By the end of my shift, I had sweated off all of my makeup, my hair really needed to be washed, and I looked and felt dehydrated, but at least my dress still looked good because it’s made out of sweat-wicking bullshit. Funny how the dress kept its shape while I felt like I was unraveling inside.
I felt hollow. I tried to reassure myself that even though I kind of look the same, I’m different and unique, and special. And when I wear the trendy dress and sneakers, it’s totally different than when they do it. At least in Brooklyn, I was the only one in that Alo dress. But am I not even a little different because I did it on purpose? I consciously sported the West Village uniform. That’s gotta make me at least a little different, right? Probably not. I did not look like someone who was conducting a fashion experiment.

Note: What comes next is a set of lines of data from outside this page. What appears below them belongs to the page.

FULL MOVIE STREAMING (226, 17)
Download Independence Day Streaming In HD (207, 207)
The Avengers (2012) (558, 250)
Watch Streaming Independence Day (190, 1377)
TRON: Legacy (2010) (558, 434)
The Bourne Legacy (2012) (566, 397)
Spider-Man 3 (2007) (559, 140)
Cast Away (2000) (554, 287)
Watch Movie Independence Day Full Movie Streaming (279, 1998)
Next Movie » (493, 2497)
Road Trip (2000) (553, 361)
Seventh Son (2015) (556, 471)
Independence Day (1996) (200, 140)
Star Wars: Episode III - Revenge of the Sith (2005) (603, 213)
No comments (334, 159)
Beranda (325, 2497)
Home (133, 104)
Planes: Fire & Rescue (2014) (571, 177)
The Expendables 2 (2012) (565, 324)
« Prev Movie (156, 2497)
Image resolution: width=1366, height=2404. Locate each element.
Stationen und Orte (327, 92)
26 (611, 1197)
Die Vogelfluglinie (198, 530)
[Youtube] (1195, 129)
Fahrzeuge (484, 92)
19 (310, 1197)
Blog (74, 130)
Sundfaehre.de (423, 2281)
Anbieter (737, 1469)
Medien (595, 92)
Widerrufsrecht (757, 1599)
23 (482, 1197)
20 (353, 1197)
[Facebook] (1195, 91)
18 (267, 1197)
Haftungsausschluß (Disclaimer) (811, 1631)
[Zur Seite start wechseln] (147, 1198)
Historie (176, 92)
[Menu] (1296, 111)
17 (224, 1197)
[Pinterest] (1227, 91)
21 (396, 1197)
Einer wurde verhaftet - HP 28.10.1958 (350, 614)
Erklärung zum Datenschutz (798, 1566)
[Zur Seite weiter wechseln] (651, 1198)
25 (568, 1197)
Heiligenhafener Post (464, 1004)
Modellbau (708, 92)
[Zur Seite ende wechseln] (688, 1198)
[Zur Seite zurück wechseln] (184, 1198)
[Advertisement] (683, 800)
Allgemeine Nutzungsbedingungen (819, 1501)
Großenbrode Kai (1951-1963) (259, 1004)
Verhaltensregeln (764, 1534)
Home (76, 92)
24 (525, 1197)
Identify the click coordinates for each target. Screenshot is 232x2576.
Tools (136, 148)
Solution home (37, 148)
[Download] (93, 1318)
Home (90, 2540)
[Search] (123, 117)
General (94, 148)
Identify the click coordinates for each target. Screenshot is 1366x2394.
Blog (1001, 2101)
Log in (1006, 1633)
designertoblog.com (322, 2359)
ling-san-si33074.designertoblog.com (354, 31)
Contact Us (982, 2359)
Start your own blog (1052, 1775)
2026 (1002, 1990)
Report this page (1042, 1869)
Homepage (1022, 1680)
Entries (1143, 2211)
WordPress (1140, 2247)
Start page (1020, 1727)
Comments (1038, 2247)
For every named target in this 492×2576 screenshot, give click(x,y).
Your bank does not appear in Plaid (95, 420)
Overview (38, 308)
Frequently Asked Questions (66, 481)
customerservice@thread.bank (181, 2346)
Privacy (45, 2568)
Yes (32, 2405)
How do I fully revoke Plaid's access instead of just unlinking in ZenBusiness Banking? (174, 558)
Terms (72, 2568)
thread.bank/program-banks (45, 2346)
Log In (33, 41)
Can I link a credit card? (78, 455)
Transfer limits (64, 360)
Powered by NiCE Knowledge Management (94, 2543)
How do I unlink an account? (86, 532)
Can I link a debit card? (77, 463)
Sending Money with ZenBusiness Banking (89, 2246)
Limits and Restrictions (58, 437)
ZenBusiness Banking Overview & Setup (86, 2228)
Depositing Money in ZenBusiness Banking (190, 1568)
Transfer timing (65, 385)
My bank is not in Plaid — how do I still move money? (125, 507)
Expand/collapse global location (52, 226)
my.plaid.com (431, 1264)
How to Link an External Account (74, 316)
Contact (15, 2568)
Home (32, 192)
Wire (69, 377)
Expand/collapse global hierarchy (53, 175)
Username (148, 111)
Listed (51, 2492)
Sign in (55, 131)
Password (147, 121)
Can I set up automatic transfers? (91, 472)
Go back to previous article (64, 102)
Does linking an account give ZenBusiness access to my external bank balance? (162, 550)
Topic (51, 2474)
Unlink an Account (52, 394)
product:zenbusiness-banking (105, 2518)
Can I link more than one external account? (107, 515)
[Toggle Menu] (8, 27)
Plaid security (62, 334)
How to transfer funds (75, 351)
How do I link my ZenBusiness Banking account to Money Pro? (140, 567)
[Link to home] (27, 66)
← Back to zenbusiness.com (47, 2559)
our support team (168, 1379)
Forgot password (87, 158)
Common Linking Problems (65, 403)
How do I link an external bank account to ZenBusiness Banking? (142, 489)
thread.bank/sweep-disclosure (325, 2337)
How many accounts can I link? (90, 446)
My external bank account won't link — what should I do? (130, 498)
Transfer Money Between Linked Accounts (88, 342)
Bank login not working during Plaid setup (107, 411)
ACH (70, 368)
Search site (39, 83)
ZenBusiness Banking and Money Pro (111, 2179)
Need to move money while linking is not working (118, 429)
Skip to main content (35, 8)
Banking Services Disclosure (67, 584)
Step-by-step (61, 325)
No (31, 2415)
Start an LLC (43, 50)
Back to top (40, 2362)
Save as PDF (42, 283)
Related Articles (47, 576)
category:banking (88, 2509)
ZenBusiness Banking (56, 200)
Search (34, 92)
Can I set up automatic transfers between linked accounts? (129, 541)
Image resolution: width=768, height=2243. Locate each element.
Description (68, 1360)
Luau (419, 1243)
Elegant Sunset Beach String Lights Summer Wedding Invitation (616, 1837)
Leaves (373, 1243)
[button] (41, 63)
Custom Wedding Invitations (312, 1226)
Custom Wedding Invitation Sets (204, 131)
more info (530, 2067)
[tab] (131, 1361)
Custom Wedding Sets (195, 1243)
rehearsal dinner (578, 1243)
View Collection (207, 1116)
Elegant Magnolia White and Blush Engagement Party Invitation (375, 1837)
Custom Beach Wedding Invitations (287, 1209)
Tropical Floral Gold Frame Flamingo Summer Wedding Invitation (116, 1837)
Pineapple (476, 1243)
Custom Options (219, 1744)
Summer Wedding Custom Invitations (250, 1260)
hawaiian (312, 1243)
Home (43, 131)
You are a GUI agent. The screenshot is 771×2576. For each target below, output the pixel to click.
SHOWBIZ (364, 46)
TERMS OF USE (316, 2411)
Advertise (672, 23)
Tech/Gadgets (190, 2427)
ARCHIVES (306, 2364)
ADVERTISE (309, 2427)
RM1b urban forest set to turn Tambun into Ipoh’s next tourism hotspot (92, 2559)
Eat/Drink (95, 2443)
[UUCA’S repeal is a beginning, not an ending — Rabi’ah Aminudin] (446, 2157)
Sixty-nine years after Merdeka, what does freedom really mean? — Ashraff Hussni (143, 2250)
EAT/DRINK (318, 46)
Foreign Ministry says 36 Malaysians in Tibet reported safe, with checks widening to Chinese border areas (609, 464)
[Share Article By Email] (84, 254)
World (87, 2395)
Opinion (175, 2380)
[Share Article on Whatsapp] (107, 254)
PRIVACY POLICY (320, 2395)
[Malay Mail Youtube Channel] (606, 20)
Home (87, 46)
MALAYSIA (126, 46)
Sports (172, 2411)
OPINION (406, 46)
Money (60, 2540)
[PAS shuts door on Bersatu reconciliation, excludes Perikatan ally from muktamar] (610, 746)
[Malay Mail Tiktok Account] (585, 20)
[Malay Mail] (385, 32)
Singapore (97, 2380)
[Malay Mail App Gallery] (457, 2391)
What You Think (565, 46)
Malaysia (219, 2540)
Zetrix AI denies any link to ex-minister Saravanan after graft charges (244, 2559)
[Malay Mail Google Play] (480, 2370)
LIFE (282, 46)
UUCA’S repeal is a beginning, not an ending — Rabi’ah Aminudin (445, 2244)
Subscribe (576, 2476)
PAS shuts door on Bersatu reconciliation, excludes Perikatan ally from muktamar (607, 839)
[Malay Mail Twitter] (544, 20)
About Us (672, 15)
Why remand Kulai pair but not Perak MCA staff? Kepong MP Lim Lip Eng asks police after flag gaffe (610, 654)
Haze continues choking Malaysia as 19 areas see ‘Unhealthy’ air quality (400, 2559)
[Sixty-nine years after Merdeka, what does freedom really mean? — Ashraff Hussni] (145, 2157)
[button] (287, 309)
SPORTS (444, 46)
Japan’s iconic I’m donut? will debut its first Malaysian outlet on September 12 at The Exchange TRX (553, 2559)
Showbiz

I did look like someone who was absolutely devastated that I fell face-first for that stupid Instagram explore page style I thought would make me belong, the very one I’ve mocked the West Village Girls for buying into.
When I got home that night, I randomly put on the movie Mean Girls. It’s funny that I’ve seen it so many times, but it was only this time when I really paid attention to the climax of the mathletes’ competition, when Cady stops herself from making fun of her opponent in her head during the final math problem.“Miss Carolyn Kraft seriously needed to pluck her eyebrows. Her outfit looked like it was picked out by a blind Sunday school teacher. And she had some 99-cent lip gloss on her snaggle tooth, and that’s when I realized. Making fun of Carolyn Kraft wouldn’t stop her from beating me in this contest. Calling somebody else fat won’t make you any skinnier. Calling someone stupid doesn’t make you any smarter. And ruining Regina George’s life definitely didn’t make me any happier. All you can do in life is try to solve the problem in front of you.” And she’s right. Calling the West Village Girls “basic” doesn’t make me any more unique. Buying a trendy dress and wearing it to work didn't make everyone magically accept me. Trying to copy the West Village style didn't all of a sudden make me super put-together and give me a perfect life. And making fun of all of it with my friends doesn’t make me funnier or somehow above it all. If my life is a movie, this is the part where my character has to learn self-acceptance instead of trying to fix everything in front of me. It’s not a math problem. This is the part where my character has to choose to break the mold. Because that’s when the movie becomes worth watching.